What’s the value of requirements management in a down economy?

John Simpson | November 18, 2008

You open a newspaper, turn on the TV, surf the Web – the news is dominated by the economic downturn.  Is it a worldwide financial crisis? Is it a bona fide recession?  How long will it last?  Who knows.  All I know is that you can’t escape it.  In one way or another, it affects us all.

As a smart business, the bigger questions are:  How can you thrive during tough times?  Do you cut spending? Do you freeze budgets?  Do you take a wait and see approach? Isn’t that what other companies are doing?

If you listen to the financial wizard Warren Buffett or follow the contrarian path of several innovative companies, they do just the opposite.  It makes sense really.  When others are cutting back because of economic fears, they see this as an opportunity to create value by increasing investments in areas that can fuel growth and create operational efficiencies for their businesses – from technology to processes to new product development.

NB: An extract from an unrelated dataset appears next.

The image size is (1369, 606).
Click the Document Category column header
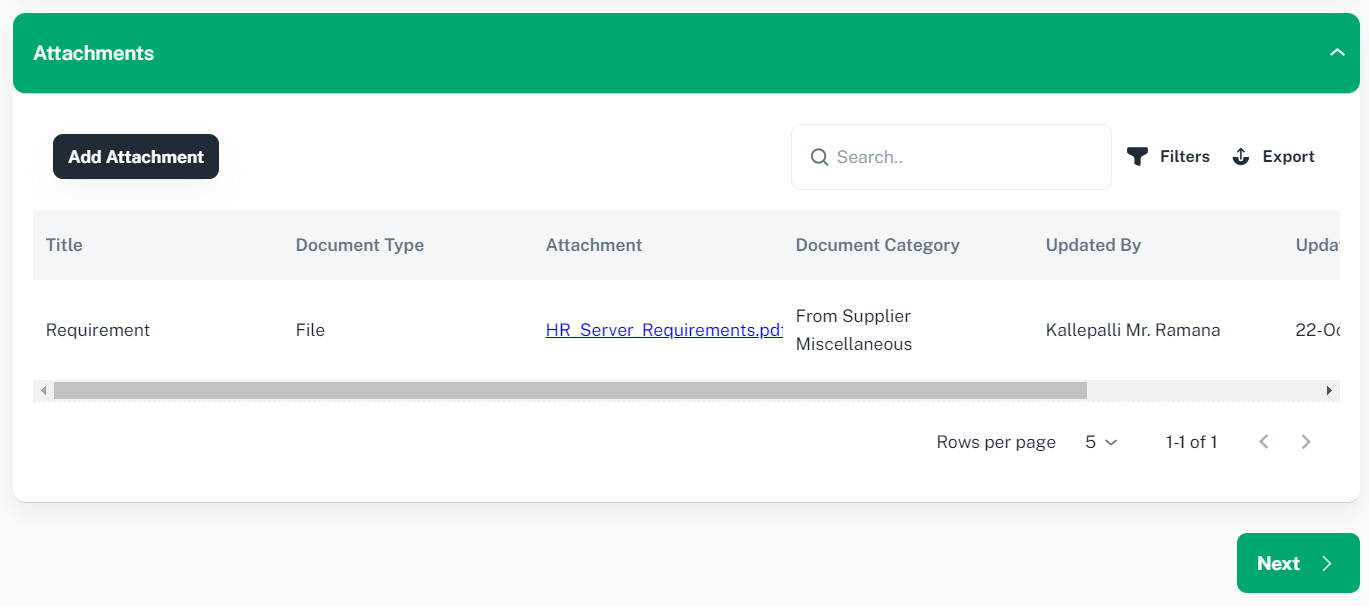tap(877, 245)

As Mr. Buffett likes to say, “Be fearful when others are greedy, and be greedy when others are fearful.”

So, how does this relate to our world of software product development?  More specifically, what’s the value of requirements management – or any tool for that matter – in a down economy?

In theory, an investment in a requirements management tool will create efficiencies, eliminate costly errors and ensure higher quality products.  But is that just theory, or does it hold up in the real world?  The only way to find out is to explore it for yourself.

To help though, we’ve done the math using an ROI model developed for Software Quality Engineering (Stickyminds.com) by Richard Denney, a well-respected industry expert.  Based on a team of 10 active users and 10 stakeholders, with 2,500 requirements (500 of which are implemented in the 1st year) and industry averages for a few
other variables, the model shows you can achieve $300,000 in cost savings with a requirements management tool in the first year versus not using one at all; creating a 4:1 cost-to-benefit ratio.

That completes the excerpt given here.